The RealReal, a luxury consignment retailer, sends on average two emails a day to people on its marketing list. The content focuses heavily on discounts: “40% off Women’s,” “25% off Men’s,” “70% off our Winter Sale”—and that was just in one email.

Secondhand luxury is a compelling proposition to consumers, who can gain access to labels for a fraction of their original price. Improved restoration and authentication methods ensure the customer experience improves as well, at the same time that global attitudes toward environmental sustainability become increasingly positive.  

On the surface, sites like The RealReal seem like a problem for luxury brands, since they encourage the trading of their products. One could argue that full-price Gucci products versus secondhand Gucci products attract separate customers, but cannibalization is inevitable. However, in luxury’s favor, sites like The RealReal spend significant resources authenticating and photographing the products they trade, selling ideal versions of luxury products even if they’re secondhand. Permitting poor-quality photos and counterfeit goods on these secondhand sites would inflict further damage on the brands.

But the biggest, less obvious issue for luxury brands is The RealReal’s excessive use of discount-driven language. Luxury tries its hardest to disassociate from discounting and The RealReal’s penchant for the practice erodes the reputation of high-end brands. In a way, it’s hard to blame The RealReal, since it is simply taking full advantage of the premise behind secondhand, and the one that resonates most with consumers: the price advantage over buying new. This is arguably much more compelling than forming its value prop on sustainability, which isn’t typically associated with lower prices. People vote with their dollars and it makes sense The RealReal is driving its business accordingly.

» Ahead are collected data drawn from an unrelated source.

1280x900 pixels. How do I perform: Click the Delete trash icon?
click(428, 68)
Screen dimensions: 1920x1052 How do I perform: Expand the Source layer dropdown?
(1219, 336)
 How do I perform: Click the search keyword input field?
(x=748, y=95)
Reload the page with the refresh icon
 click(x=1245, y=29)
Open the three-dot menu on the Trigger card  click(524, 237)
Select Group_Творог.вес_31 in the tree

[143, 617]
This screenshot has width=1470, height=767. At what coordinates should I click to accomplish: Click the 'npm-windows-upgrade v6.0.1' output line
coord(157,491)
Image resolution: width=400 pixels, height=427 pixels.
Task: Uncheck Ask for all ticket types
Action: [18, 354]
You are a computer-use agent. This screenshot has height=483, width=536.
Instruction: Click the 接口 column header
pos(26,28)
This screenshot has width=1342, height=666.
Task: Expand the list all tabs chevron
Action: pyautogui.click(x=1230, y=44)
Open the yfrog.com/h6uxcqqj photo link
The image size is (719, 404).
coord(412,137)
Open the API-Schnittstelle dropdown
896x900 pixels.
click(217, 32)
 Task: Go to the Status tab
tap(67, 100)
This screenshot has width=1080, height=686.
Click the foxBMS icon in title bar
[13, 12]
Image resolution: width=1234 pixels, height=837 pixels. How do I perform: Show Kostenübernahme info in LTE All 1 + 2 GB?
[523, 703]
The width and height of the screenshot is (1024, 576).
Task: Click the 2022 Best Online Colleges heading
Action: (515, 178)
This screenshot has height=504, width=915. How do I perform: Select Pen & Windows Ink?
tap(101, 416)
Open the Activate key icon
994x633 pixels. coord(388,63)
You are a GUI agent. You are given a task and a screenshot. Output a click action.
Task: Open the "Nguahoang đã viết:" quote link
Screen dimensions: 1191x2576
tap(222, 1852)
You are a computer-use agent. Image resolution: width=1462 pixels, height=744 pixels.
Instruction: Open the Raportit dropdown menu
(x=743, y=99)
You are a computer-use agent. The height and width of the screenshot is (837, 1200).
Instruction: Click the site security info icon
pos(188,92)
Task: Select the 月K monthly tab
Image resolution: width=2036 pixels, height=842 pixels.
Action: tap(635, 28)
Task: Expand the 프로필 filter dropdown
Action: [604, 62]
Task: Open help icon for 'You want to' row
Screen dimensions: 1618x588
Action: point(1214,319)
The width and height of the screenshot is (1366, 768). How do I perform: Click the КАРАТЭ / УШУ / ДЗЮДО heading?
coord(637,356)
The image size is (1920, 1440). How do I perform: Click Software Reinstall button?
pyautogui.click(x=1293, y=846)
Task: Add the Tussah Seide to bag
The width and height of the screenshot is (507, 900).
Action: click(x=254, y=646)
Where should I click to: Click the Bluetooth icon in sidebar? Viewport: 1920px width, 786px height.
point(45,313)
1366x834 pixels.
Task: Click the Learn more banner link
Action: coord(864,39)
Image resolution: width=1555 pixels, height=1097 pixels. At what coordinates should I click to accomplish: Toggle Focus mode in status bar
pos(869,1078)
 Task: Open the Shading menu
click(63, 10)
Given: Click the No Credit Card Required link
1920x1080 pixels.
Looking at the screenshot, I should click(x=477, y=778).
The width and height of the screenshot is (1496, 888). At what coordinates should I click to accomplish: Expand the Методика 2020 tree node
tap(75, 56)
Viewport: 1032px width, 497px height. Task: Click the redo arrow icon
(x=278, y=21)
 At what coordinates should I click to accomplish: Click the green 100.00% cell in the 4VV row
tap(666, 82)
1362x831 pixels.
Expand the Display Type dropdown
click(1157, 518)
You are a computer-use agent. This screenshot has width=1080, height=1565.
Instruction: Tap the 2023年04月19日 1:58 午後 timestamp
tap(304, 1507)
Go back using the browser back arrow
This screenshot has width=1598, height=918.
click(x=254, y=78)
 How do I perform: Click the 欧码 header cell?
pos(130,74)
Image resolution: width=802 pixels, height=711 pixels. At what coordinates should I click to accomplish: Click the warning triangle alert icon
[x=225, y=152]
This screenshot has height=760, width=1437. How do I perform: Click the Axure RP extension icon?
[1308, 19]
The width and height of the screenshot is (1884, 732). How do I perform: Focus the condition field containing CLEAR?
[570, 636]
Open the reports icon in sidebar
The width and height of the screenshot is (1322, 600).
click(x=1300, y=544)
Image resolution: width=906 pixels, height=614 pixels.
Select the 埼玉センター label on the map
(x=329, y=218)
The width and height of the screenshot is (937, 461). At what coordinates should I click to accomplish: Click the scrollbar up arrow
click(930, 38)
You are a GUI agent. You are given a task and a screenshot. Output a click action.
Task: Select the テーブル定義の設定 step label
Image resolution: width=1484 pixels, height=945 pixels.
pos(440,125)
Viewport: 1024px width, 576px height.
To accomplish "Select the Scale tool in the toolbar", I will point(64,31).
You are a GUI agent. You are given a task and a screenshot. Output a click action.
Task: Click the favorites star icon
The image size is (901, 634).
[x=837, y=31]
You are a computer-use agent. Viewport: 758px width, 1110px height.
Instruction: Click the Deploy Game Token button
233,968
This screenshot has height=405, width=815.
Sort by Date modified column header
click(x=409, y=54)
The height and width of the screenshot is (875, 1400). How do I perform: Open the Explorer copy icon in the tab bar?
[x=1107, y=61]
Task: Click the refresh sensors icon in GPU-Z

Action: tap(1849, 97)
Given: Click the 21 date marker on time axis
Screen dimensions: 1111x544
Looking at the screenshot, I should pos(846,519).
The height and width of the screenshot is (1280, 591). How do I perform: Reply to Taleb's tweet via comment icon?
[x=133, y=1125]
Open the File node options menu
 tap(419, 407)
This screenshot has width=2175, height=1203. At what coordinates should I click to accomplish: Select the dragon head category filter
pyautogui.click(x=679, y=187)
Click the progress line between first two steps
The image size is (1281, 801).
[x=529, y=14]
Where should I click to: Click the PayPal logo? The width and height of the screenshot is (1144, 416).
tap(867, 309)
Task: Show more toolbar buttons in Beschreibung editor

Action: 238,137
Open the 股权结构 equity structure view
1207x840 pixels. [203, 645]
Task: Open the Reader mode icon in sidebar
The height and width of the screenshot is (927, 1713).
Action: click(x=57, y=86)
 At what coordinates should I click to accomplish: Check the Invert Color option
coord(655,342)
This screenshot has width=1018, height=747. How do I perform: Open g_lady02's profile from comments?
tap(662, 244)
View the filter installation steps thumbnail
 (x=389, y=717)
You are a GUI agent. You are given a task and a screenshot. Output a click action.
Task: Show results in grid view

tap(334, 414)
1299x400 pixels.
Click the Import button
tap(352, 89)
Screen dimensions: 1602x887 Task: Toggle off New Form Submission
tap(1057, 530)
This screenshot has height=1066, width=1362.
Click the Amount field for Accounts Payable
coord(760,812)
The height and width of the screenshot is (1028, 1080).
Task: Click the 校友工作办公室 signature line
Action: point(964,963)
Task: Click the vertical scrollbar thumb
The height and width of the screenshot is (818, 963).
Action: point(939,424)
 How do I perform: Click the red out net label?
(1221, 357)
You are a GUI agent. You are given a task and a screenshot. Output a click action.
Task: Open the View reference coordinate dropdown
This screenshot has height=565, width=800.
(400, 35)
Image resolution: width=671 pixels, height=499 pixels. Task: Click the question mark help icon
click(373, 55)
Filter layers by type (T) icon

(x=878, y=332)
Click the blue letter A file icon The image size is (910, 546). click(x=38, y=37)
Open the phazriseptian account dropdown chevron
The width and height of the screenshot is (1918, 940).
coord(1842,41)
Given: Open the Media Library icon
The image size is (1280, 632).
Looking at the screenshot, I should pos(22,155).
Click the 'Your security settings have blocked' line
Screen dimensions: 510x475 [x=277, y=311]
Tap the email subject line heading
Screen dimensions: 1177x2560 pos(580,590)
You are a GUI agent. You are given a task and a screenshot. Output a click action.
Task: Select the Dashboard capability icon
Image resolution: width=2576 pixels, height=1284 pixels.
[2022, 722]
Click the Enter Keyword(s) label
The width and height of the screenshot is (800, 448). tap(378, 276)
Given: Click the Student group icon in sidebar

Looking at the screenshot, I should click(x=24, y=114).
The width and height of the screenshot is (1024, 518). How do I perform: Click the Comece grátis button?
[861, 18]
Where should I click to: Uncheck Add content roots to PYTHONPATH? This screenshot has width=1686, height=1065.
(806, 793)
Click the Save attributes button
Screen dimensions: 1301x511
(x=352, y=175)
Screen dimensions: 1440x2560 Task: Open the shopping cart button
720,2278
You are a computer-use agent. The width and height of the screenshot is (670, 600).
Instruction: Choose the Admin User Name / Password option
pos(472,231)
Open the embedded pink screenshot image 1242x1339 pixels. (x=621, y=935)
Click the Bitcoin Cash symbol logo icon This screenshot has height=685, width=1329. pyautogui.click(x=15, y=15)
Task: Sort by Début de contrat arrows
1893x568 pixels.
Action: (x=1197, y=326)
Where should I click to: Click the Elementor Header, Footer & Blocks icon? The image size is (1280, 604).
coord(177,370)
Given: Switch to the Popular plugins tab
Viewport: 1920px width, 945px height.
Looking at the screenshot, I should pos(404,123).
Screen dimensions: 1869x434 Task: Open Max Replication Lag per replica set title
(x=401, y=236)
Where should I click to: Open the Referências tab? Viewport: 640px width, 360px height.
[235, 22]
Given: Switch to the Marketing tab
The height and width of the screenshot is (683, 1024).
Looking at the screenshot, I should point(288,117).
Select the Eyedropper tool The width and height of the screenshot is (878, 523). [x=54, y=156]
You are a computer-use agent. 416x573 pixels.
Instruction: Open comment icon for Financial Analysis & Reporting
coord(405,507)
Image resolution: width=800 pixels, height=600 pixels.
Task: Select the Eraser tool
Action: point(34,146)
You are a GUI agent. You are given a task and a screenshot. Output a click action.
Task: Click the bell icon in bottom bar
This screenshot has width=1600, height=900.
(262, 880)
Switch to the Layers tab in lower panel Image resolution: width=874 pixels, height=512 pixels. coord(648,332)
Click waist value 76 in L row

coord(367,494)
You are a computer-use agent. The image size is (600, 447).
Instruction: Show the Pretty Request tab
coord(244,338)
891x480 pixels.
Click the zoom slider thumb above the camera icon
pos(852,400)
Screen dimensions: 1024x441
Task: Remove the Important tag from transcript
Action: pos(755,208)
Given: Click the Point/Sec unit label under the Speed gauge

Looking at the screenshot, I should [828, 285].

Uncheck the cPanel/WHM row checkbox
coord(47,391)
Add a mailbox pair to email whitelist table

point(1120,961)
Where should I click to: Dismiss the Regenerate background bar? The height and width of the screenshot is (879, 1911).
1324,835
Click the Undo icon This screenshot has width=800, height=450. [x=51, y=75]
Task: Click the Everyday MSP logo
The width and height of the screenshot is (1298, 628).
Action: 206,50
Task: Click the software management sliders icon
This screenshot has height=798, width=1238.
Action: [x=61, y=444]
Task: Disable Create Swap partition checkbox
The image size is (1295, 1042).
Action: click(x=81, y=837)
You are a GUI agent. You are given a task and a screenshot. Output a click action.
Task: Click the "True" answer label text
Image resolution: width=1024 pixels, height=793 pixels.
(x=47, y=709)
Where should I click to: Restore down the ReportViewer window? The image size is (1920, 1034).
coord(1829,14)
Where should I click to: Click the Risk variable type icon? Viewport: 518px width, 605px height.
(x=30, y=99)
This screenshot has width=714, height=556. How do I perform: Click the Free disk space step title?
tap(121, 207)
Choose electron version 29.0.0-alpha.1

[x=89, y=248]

Long term, price pressure will only become a bigger issue for luxury brands, as if there wasn’t already enough stemming from direct-to-consumer brands and private labels. Even if luxury brands tried to service the secondhand market themselves, versus relinquishing the reins to a centralized platform like The RealReal, the same issue would remain. But at least in this scenario, luxury brands would capture some revenue from the secondhand market, compared to coming up empty handed as they do today.

In person at The RealReal’s new flagship store in L.A., which spans about half a block, there are few signs of the discount-driven messaging the reseller indulges in online. Might it be attempting to position the brand as a luxury department store whose lower prices award shoppers a moment of relief, as opposed to a store they visit to scrounge for deals? An orientation toward luxury would make a big difference for the luxury brands threatened by retailers like The RealReal, and help The RealReal attract them at the same time.

But at the end of the day, maybe there is nothing luxury brands can do about the rise of secondhand and they must simply accept this new reality. It wouldn’t be the first time they were forced to adapt to where the world is going, instead of holding on to where it’s already been.